◆ **EXERCISE REQUIREMENTS**: Scan the entries below and return each line that contains "computer".

[Collected data]
**********

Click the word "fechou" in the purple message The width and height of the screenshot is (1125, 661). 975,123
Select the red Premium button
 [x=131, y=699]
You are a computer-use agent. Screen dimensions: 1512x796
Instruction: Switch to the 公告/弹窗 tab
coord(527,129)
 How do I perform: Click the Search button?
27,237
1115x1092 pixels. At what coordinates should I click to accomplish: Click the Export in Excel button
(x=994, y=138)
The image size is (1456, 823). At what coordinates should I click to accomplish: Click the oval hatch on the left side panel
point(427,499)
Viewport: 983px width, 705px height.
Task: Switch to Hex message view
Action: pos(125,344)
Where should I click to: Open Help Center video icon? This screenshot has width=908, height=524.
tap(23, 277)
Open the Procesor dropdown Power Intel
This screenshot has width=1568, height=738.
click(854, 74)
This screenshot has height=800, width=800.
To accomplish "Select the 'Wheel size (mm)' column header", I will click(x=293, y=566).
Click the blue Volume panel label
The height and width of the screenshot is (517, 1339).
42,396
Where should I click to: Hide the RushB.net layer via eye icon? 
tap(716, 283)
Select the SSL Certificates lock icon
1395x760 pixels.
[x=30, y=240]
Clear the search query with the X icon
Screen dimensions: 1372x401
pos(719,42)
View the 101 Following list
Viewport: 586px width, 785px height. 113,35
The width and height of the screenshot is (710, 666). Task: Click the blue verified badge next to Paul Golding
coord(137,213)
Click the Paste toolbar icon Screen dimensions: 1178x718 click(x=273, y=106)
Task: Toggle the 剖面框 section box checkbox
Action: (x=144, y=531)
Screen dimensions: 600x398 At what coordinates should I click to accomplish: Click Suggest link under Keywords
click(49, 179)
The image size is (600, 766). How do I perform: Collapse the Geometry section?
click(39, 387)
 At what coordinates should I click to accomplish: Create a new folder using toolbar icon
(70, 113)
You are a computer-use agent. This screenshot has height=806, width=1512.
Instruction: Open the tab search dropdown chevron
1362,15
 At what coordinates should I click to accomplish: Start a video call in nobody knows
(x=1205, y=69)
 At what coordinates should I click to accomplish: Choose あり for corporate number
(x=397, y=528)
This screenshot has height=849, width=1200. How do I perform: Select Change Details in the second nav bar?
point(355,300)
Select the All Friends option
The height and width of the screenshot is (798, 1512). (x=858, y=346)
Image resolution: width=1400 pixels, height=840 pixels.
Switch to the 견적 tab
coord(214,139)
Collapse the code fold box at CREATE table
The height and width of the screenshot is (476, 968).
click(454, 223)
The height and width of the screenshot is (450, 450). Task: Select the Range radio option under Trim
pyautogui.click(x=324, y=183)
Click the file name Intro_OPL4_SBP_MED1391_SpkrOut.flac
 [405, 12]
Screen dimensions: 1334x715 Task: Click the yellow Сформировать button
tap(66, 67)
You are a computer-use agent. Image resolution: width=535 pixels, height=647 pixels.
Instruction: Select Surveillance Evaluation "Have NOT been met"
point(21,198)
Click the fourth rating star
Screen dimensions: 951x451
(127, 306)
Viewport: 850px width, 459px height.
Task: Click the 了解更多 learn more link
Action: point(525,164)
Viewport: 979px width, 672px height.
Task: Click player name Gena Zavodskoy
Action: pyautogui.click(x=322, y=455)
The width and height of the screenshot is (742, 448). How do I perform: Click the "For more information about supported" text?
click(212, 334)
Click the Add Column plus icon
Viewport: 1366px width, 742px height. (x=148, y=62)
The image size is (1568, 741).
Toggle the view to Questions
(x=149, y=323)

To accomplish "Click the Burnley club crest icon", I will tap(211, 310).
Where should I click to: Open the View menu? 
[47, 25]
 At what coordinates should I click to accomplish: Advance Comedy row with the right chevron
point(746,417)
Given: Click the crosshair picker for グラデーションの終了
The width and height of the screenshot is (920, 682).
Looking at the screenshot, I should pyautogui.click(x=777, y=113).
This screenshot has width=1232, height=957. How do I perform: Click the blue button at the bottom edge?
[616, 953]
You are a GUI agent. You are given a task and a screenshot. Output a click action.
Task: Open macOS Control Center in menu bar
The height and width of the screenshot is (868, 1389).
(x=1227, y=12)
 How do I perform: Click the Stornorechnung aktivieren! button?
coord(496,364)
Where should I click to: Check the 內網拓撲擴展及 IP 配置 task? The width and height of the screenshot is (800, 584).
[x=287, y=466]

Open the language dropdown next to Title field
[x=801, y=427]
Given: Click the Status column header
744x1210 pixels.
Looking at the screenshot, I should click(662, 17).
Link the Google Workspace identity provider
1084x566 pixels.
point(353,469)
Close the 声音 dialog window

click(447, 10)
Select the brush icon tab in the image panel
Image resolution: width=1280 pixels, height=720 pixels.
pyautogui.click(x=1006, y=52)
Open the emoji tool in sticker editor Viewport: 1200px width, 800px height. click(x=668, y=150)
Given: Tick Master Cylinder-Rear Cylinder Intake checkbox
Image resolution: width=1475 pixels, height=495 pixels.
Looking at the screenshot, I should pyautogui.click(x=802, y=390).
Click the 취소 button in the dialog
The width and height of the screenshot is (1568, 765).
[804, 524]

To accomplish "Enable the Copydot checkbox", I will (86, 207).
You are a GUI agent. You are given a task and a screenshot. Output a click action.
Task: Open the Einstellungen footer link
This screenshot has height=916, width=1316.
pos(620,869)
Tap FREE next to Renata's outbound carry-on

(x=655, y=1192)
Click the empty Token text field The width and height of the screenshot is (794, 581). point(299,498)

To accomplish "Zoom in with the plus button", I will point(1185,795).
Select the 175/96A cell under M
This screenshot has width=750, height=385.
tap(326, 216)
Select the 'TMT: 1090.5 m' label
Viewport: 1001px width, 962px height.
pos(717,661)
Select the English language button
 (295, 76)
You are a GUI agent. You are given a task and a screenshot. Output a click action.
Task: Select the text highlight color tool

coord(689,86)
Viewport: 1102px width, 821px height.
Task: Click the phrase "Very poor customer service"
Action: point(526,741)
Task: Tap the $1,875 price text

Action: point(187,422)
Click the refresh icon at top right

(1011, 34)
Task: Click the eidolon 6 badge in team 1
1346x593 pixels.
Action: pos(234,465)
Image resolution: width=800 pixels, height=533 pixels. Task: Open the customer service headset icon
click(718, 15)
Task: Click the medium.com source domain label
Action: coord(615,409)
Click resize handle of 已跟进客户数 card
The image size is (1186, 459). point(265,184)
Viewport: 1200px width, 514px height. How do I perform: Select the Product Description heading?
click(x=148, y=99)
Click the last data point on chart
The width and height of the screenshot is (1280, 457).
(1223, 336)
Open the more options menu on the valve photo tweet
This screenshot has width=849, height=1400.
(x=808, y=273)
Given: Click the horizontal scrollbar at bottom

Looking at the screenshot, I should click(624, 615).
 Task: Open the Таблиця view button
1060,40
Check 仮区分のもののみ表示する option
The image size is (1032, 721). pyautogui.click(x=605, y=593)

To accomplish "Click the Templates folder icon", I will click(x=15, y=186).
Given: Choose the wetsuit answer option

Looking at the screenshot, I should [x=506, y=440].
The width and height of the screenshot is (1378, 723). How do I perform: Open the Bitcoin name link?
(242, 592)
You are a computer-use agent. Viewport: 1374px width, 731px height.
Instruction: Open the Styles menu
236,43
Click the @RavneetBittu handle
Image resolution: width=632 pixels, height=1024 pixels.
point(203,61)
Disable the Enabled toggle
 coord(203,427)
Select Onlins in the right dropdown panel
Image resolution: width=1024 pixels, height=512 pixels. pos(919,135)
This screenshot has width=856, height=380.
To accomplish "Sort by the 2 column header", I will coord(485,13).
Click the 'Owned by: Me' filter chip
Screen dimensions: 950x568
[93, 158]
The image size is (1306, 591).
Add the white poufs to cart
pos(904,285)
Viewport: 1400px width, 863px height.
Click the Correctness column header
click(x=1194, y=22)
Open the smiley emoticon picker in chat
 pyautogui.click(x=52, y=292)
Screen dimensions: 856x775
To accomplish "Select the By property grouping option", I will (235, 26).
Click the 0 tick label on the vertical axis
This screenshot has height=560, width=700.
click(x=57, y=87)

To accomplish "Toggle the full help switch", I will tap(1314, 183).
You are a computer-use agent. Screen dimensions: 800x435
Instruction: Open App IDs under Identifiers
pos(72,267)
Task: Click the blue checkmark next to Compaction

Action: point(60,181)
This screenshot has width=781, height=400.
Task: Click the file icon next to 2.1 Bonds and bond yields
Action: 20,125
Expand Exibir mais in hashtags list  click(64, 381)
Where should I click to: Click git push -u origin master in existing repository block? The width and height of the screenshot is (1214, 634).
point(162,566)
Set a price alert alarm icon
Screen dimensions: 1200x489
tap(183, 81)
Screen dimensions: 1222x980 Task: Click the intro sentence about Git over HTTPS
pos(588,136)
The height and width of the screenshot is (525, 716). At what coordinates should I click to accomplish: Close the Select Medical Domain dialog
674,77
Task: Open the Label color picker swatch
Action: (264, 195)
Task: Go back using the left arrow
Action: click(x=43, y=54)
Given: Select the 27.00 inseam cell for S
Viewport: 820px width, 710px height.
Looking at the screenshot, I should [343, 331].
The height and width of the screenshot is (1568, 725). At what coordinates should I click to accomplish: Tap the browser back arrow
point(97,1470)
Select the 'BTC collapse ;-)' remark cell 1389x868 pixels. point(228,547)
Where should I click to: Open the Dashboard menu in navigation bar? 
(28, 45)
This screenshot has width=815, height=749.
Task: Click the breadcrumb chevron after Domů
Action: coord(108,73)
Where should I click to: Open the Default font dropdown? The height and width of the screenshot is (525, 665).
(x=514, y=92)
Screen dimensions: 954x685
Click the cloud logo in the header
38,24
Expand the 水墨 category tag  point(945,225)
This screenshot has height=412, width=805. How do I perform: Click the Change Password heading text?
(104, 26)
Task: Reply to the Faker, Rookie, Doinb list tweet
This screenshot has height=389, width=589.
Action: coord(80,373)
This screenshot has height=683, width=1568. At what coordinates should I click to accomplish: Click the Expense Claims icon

**********

◆ **TASK SOLUTION**:
You are a computer-use agent. Screen dimensions: 1512x796
You are a computer-use agent. This screenshot has height=806, width=1512.
You are a computer-use agent. Image resolution: width=535 pixels, height=647 pixels.
You are a computer-use agent. Viewport: 1374px width, 731px height.
You are a computer-use agent. Screen dimensions: 800x435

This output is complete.